Fresh from another successful DataConnect Conference, Lauren Burke-McCarthy led our July session of Data & Analytics Wednesday talking about how to survive and succeed as a solo practitioner of data science.

Being a “solo practitioner” could mean being the only data scientist on your team, being siloed in some way, or even being a freelance contractor. The strategies that Lauren presented were focused on how to best communicate and set expectations with stakeholders. We’ve all been there when a project has gone off the rails because what a practitioner implemented didn’t match at all what a stakeholder had envisioned. Let’s nip these misalignments in the bud as best we can before they can blossom into fully grown issues.

In fact it turns out many (perhaps most!) of these techniques could work for us in any data-related role we were in. What after all even is a data scientist? Lauren also took a crack at answering that age-old question off the top of her head. To paraphrase her answer, a Data Scientist focuses on models and experiments to make future-looking prediction — vs a Data Analyst works on analysis of current and historical data to identify trends and develop insights. If those two things seem to blur into each other at times, that just shows how Lauren’s advice on processes and communication works for both! Perhaps even those of us who have now added “AI” in our job titles? Could well be…

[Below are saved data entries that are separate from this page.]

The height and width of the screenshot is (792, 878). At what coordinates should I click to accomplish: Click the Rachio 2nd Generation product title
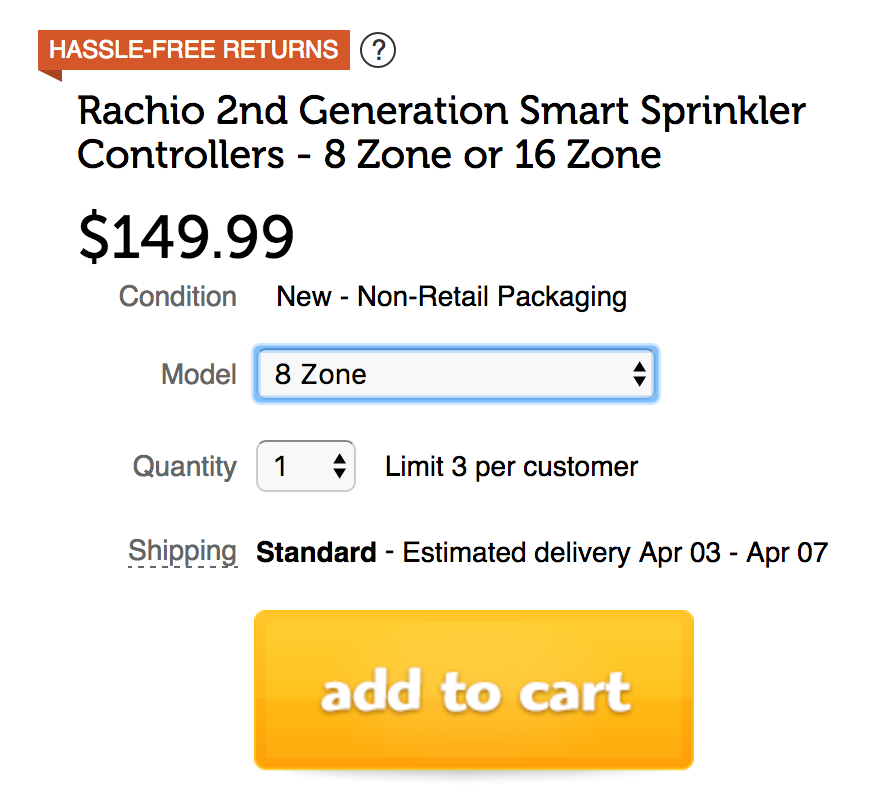pyautogui.click(x=441, y=111)
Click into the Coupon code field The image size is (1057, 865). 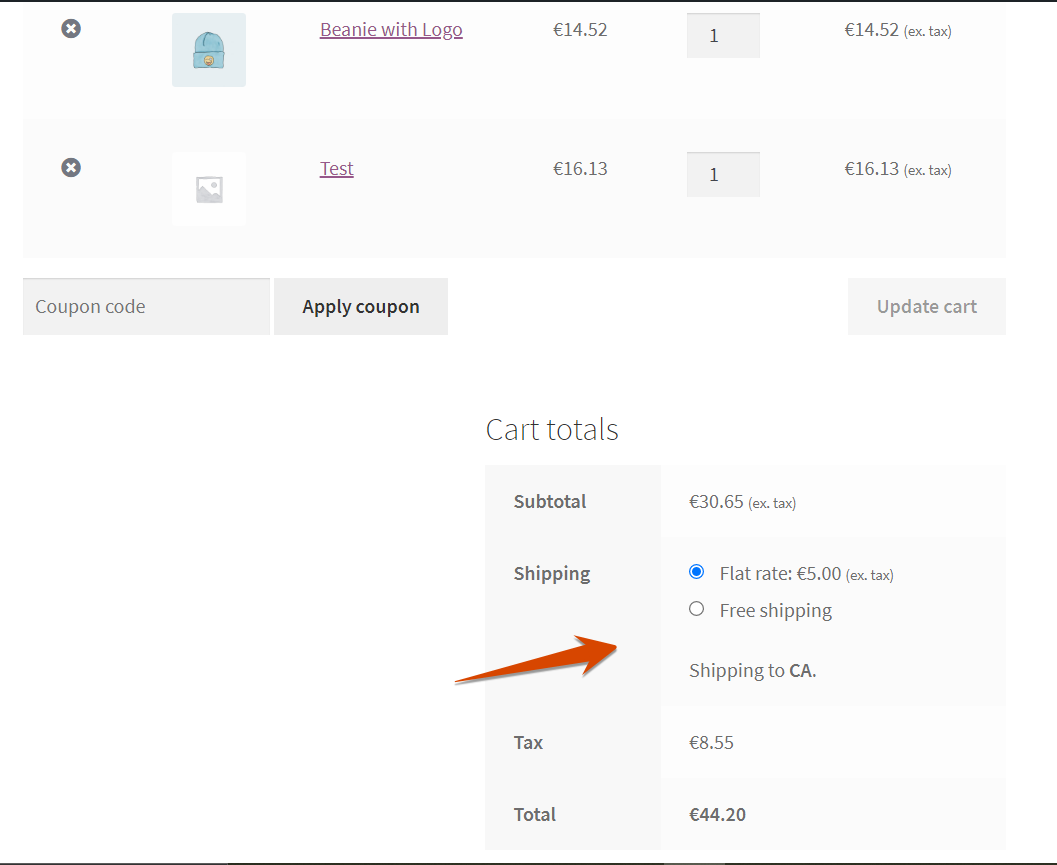(x=145, y=306)
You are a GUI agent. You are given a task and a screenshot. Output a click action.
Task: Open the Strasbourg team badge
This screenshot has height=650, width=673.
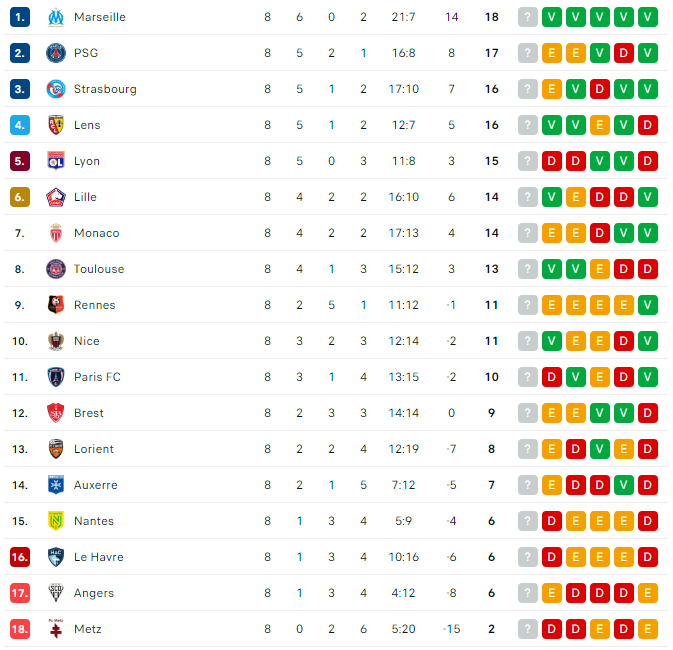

Looking to learn more about these techniques? Lauren was kind enough to provide us with our slides so you can take a look for yourself:

And, of course, pictures!

Please join us next month when the ever-delightful Matt Gershoff will be in town to discuss how to think purposely about data as we move towards privacy by design.

 

June 2024 Recap – Under the Hood of A/B Testing

Our June 2024 meetup featured Dr. Maria Copot from OSU delving into some of the underlying theories behind our favorite A/B testing platforms. Though before we get into the fun math part (yes, it’s fun, don’t look at me like that) — we need to all remember that there needs to be a question behind your experiment. If you don’t have a hypothesis you’re trying to validate, then what’s the point of testing something? Once you’ve got something you want to test, then you can test it, but testing just for the sake of saying how many A/B tests your department ran last year isn’t going to get you where you want to be.

A lot of us have been asked, “is this result statistically significant?” And maybe we’ve even said, “well, the P-value is <0.05 so it’s significant”… But what exactly is a P-value and why is 0.05 the number a big deal? Dr. Copot explained the basics of P-values, including that 0.05 is an arbitrary benchmark, and that it can’t tell you anything about the size of an effect, its validity, or reason behind it. If that still sounds a bit confusing, it’s time to queue the memes about scientists being unable to explain P-values in an intuitive way. We think Dr. Copot’s explanation would be in the top quantile of that distribution at any rate. Even if math is fun, it isn’t always intuitive.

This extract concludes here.